* DATA *
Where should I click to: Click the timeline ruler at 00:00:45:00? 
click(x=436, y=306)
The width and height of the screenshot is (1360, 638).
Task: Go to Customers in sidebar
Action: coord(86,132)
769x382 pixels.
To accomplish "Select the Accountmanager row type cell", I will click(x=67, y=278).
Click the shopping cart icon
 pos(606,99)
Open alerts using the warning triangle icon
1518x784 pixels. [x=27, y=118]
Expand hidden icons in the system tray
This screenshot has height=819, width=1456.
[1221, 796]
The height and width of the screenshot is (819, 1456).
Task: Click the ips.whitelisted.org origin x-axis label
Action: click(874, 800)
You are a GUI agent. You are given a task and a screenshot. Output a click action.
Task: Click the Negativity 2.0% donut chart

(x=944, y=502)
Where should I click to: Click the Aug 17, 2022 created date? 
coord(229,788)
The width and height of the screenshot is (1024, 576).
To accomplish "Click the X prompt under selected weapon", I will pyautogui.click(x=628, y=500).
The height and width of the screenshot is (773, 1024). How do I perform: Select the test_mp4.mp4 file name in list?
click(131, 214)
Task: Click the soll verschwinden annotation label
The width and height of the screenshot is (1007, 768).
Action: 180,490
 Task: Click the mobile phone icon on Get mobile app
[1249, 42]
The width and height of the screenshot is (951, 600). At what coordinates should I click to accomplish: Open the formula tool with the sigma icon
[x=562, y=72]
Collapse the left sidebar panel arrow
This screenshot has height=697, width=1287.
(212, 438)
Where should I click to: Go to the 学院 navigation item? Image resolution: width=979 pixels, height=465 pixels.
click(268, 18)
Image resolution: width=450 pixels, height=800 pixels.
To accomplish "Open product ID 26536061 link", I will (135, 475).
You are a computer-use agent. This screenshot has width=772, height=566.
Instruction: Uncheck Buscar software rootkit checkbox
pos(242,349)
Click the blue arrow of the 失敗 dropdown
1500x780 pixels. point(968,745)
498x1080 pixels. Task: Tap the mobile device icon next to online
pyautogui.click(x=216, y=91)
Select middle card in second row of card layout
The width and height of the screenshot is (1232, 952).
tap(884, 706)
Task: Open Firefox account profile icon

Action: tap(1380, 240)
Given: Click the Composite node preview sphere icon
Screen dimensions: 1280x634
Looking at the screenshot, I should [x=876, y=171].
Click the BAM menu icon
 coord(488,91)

* PROBLEM TO WORK ON *
Render everything from the line containing "The width and height of the screenshot is (1024, 576)." down to the line containing "click(131, 214)" as a JSON list of strings, one per line, with blank lines left out.

* TASK OUTPUT *
[
  "The width and height of the screenshot is (1024, 576).",
  "To accomplish \"Click the X prompt under selected weapon\", I will pyautogui.click(x=628, y=500).",
  "The height and width of the screenshot is (773, 1024). How do I perform: Select the test_mp4.mp4 file name in list?",
  "click(131, 214)"
]